§ **Information provided**
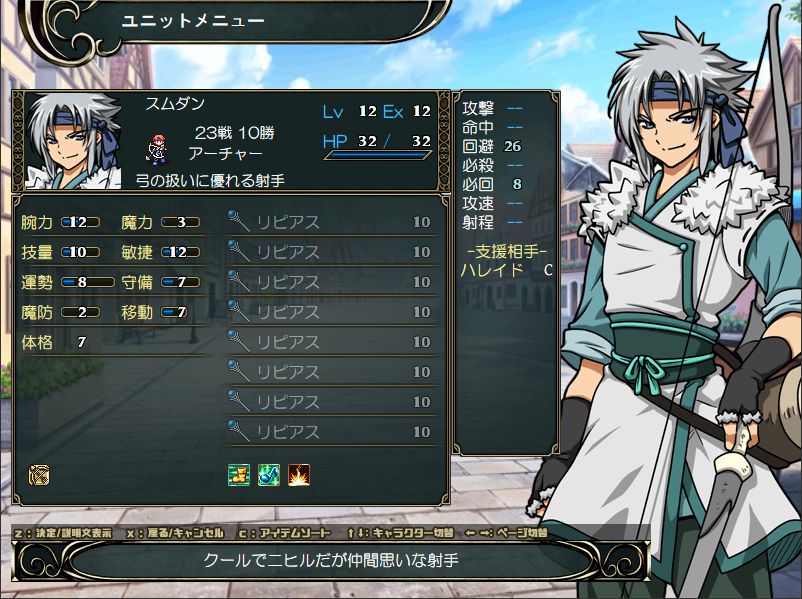Click the c:アイテムソート key hint
The width and height of the screenshot is (802, 599).
pos(285,533)
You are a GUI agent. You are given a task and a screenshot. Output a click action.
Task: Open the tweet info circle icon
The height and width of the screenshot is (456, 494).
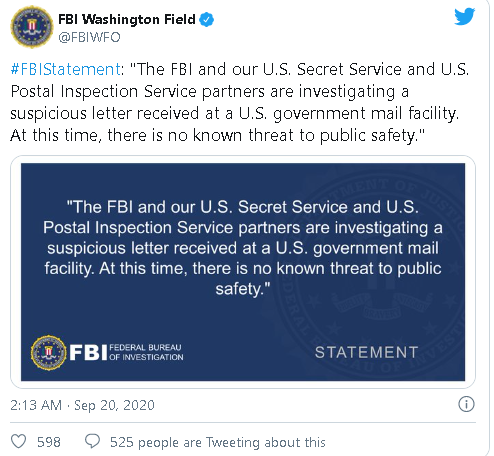[466, 404]
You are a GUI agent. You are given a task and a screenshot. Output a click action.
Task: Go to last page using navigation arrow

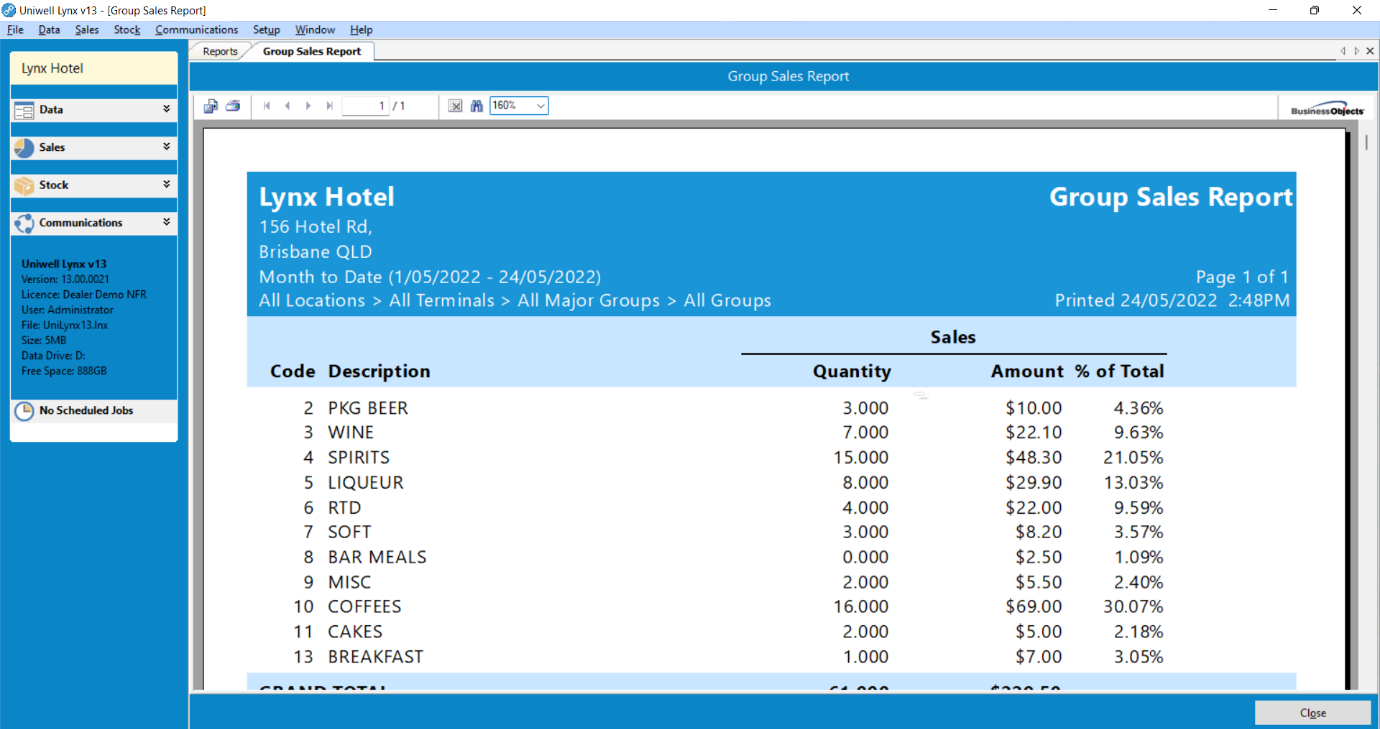click(329, 106)
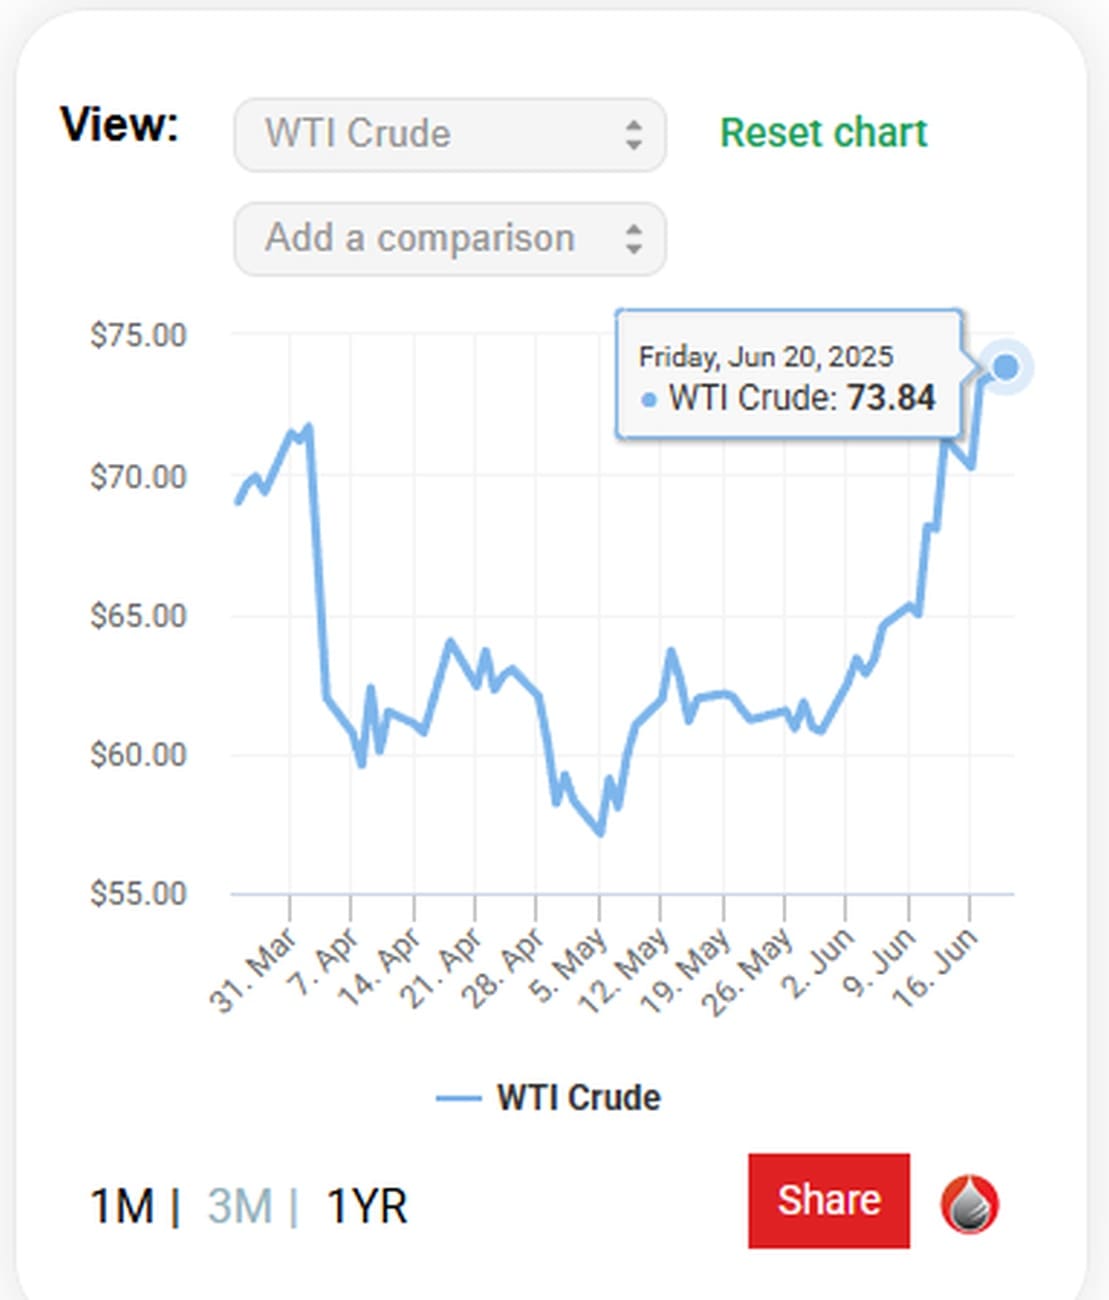The width and height of the screenshot is (1109, 1300).
Task: Click the Friday, Jun 20, 2025 tooltip
Action: (789, 376)
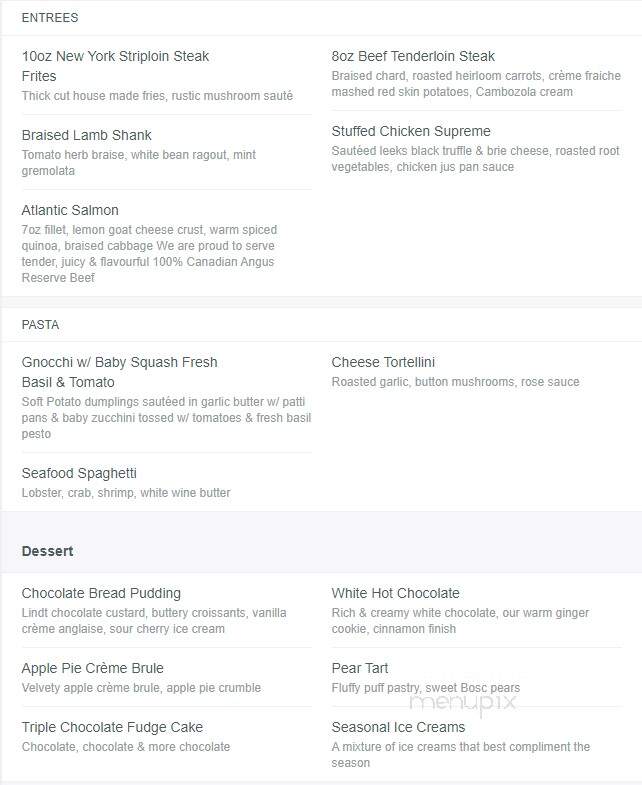Open the Seasonal Ice Creams item
The image size is (642, 785).
pyautogui.click(x=398, y=727)
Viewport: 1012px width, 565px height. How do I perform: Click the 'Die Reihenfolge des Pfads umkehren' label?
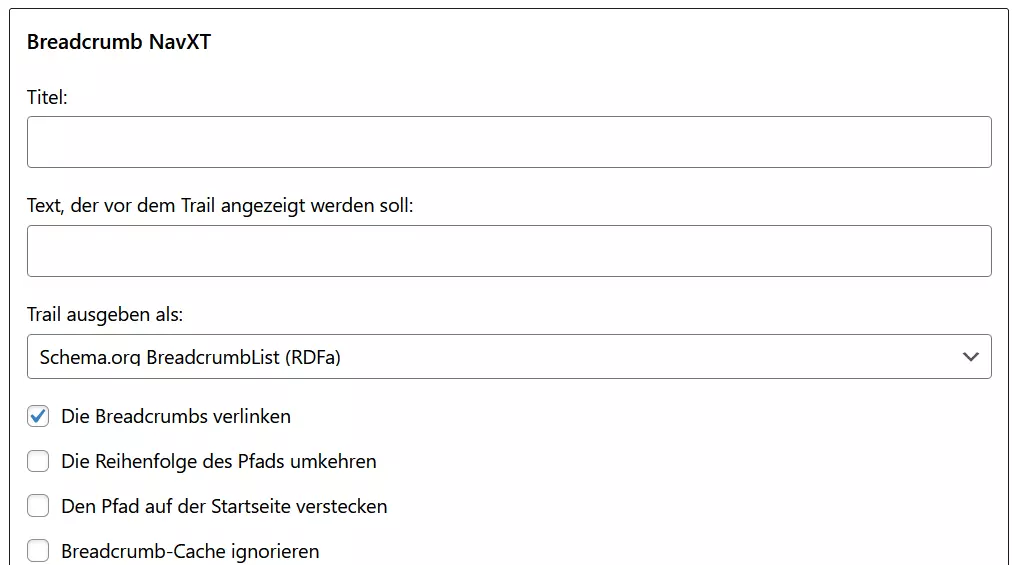click(219, 461)
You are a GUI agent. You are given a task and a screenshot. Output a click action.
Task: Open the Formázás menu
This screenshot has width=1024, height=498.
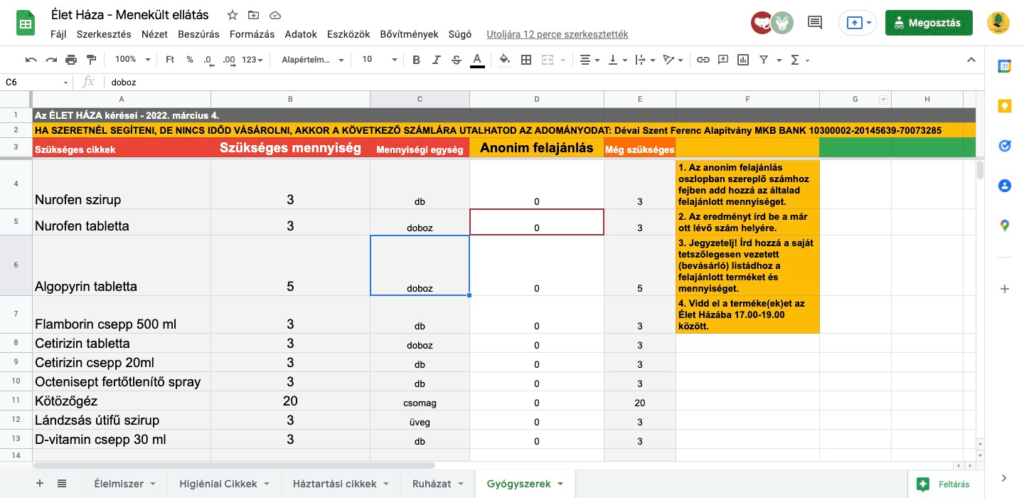coord(251,33)
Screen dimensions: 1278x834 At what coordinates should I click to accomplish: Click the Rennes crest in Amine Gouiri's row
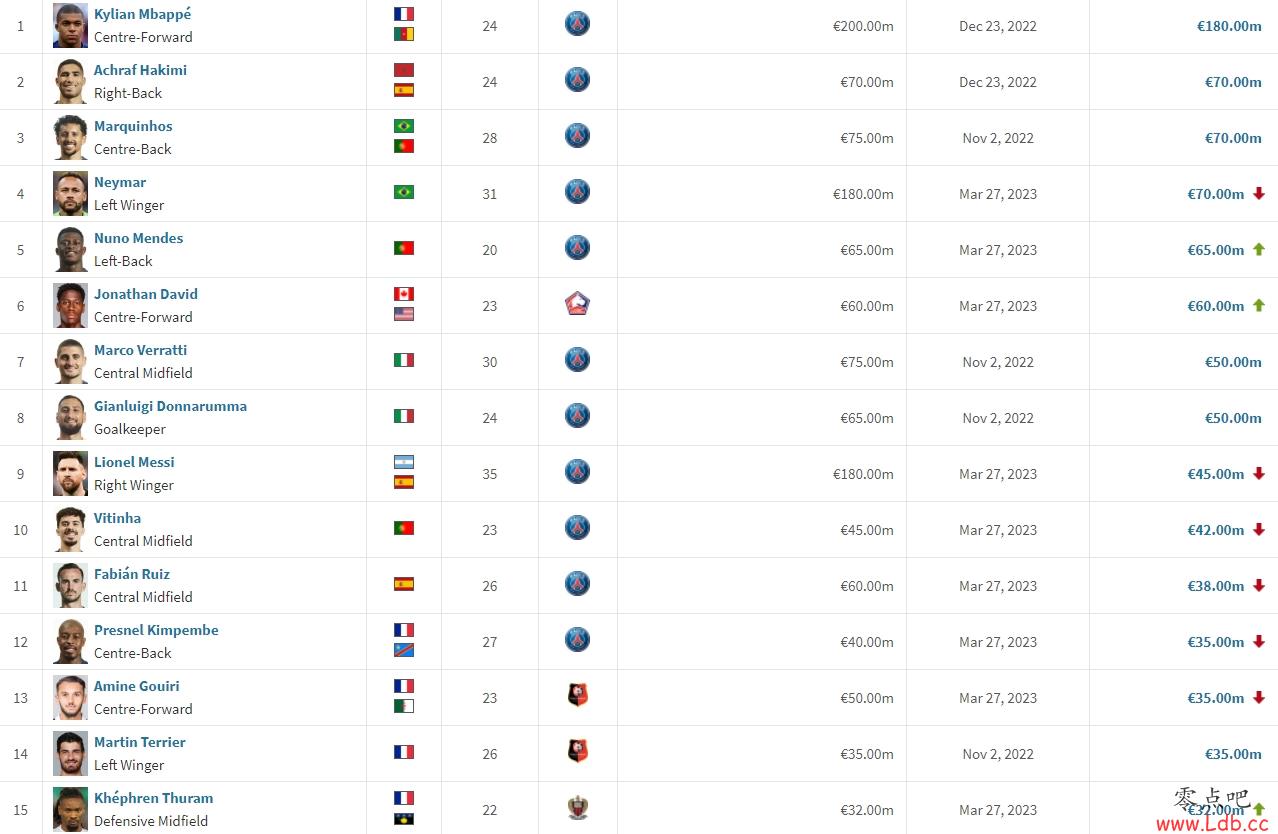click(x=577, y=697)
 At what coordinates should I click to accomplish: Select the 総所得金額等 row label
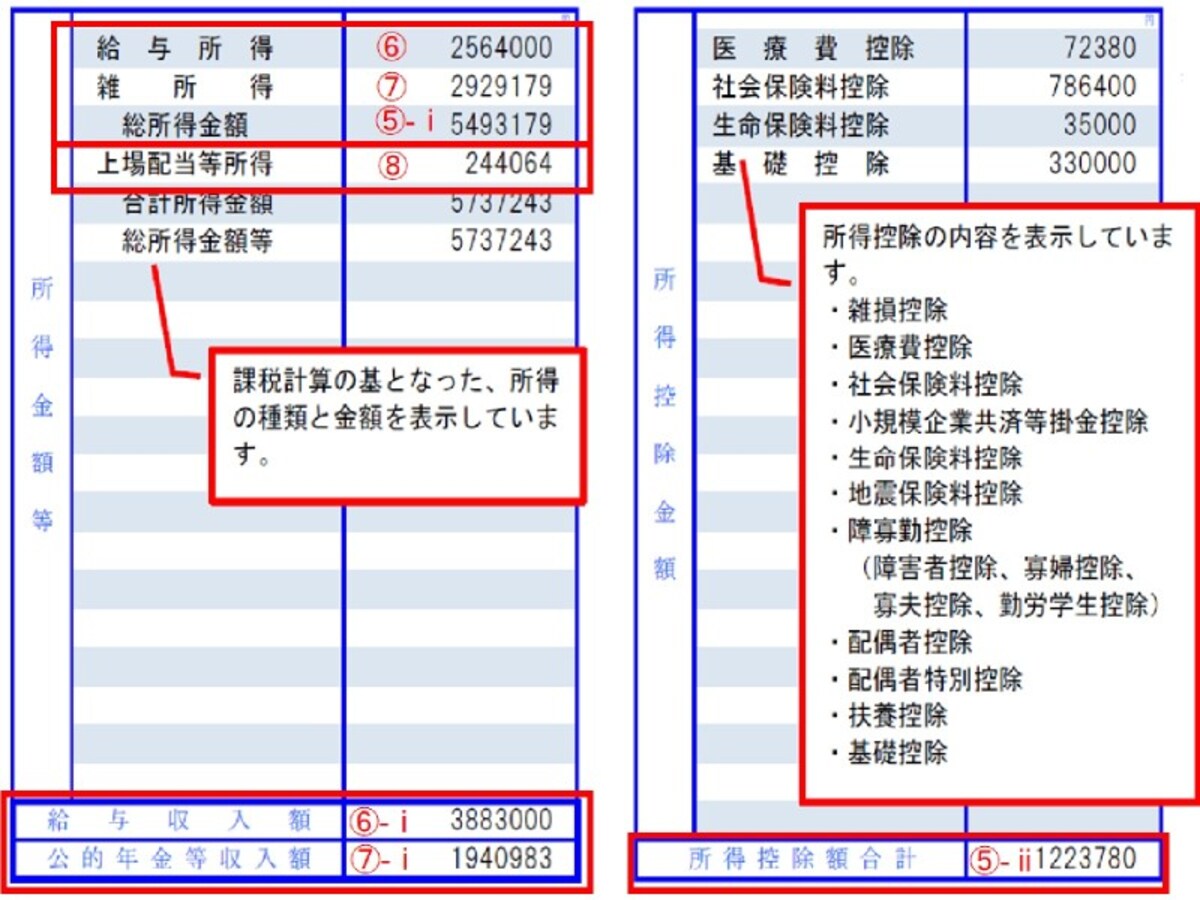(x=197, y=241)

§ **Work order**
The lines from the one with "At what coordinates should I click to accomplish: Select" to the end of the data above should be retyped exactly, both ends included, and pictures are to be left out.

§ **Expected answer**
 At what coordinates should I click to accomplish: Select the 総所得金額等 row label
(x=197, y=241)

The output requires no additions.